The best teaching advice I ever received? Rinse and repeat activities your students love. The phrase is a reference to common hair-washing instructions and is applied to any action that needs to be replicated many times in order to reach a goal or change a behavior. When we need to learn something, it’s best to create a cycle that makes practice simpler. We don’t have to reinvent the wheel (and who has time for that!?).
Adobe has a new back-to-school challenge that can help students and teachers set the right tone for the year. But I am also taking advantage of the Adobe Creative Challenges my students loved last year and repurposing them. My students think it’s cool that I bring design and technology into our class. It’s an added bonus if they learn new skills they can translate to their next TikTok or YouTube Video. Whether you want to build strong relationships, build students’ design skills, or just make your assignments more fun, we’ve got you covered. Get ready to up your cool factor with five creative activities you can rinse and repeat.
1. Bring student thinking to life visually
Liked this? April creative challenge: You are more than a score
Students designed a colorful image capturing the many diverse and unique qualities they possess beyond their test-taking abilities in this creative activity.
My favorite creative assignments give students an opportunity to use technology and design, and then justify their creative choices in writing. In this spin on “You are More Than a Score,” students design a Character Logo and justify how their design choices support their character’s traits. Students can make a claim, support it with evidence, and justify how their evidence supports their claim in many modalities (see you later, essay!). This assignment works best when students are finishing up a novel. I’d recommend one class period for design and a second class period for writing. Here’s how it works: First, students will find two or three quotes representing their character. They will place those quotes in their template. Next, students will write a one-sentence “This is me” statement where they assign the character a trait. Then, students will choose colors that they feel best represent the character. Maybe yellow for an optimistic character or red for a character who is angry. Lastly, they will write a few paragraphs explaining how the colors they chose represent the character.
2. Visual goal-setting can be more positively reinforcing
Liked this? June creative challenge: My summer plans
June’s challenge was a fresh take on the summer bucket list where students creatively mapped out the summer of their dreams.
Try this too: Game plans for students to plan their growth
Help your students set goals and measure their success in your class. Visualization is a powerful tool, and I’m excited to take my usual SMART goal lesson and give it a creative makeover. Put your students in the driver’s seat, and challenge them to take a remixed template of My Summer Plans and use text, photos, graphics, and colors to identify what’s working for them, what’s not working, and what they want to strive for next.
3. Create posters that build community
Liked this? February creative challenge: Create a class culture poster
Students used a remixable poster template in this challenge to express what mattered to them most.
When our students know why they’re learning something, it’s empowering. Community-based problem-solving is one of my favorite units, especially when I pair up with the science and social studies teachers for some PBL. Infuse creativity into your next problem/solution assignment, and challenge students to identify a problem in your local community. Students can use the Class Culture Poster template to build an advertisement for their cause. Your students will see how much this assignment matters when they share their finished products with your local officials, and post their designs all over town.

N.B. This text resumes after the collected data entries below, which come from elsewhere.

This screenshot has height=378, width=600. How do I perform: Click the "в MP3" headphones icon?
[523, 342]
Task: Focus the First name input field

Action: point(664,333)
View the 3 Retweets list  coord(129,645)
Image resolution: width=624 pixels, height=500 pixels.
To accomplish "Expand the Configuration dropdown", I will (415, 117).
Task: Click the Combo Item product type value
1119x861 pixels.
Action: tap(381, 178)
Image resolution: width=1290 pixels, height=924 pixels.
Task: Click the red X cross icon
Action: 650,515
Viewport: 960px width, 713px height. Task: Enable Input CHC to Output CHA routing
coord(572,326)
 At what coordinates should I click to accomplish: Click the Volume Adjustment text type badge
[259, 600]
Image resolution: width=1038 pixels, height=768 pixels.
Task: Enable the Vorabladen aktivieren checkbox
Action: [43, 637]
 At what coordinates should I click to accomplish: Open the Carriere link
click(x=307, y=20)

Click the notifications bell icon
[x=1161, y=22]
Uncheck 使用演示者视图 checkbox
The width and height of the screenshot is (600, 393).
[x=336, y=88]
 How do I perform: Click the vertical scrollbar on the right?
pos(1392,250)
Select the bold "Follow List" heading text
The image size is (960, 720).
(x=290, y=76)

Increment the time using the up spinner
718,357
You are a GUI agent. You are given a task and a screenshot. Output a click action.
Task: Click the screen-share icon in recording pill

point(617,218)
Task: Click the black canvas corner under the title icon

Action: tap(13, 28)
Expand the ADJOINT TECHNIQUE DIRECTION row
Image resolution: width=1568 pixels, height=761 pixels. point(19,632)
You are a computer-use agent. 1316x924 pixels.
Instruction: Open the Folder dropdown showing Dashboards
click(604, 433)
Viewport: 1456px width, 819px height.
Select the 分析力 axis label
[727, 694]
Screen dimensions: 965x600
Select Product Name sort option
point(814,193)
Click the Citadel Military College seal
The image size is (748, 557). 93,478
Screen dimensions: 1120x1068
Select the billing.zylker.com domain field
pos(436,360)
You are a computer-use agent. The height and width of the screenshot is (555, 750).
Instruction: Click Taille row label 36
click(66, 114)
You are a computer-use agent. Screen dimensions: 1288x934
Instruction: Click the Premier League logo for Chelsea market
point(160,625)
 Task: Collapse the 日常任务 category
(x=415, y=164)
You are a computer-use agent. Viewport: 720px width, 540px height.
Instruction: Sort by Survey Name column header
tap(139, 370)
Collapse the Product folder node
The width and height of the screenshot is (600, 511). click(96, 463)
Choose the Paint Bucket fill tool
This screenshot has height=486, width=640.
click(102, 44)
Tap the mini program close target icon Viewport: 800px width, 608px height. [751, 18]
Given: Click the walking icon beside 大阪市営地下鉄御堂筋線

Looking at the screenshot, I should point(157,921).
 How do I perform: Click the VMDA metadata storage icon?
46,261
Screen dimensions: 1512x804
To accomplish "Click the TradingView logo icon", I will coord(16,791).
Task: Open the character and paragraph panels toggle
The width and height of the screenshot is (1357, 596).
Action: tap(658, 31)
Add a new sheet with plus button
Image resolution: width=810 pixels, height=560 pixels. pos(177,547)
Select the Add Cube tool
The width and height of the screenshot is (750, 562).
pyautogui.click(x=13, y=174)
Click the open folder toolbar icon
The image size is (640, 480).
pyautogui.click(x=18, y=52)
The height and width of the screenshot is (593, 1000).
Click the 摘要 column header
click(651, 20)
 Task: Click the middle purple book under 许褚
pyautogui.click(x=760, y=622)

Liked this? July creative challenge: Design your summer folio
A fresh take on a digital portfolio, this July challenge introduced an innovative template for documenting summer.
Try this too: Students can create science lab reports with the glideshow.
Thanks to technology, and good creative teaching, we can take an assignment to the next level and infuse creativity with Adobe’s templates. There’s nothing wrong with a traditional Science Lab Report, but your students will be able to enrich their data and observations with video, photos, graphics, and more. They will use the Summer Folio template and repurpose it for their lab. Science experiments just got a new (and cooler) look. Time-saving tip: Watch this handy tutorial and share it with your students so they can learn to use this template in five minutes or less.
5. Try using reflection activities in all subjects
Liked this? May creative challenge: Your year in review
In this challenge, students remixed a creative design to reflect on their year using text, photos, colors, and graphics.
Try this too: Exit tickets to show what students have learned
Reflection is such an important skill for our students, and we can give them many opportunities to practice with exit tickets. Use the Year in Review Challenge to make this self-assessment template. After you share it with your students, they can infuse their own creativity and personalization. During the last five minutes of class, ask them to open up their Exit Ticket template and get reflective. Finally, ask them to share it with you so you can determine if you need to reteach, give extra practice, or move on.
There are so many more ways you can repurpose Adobe’s Creative Challenges. You can design assignments and activities for your students that infuse creativity and technology into their learning.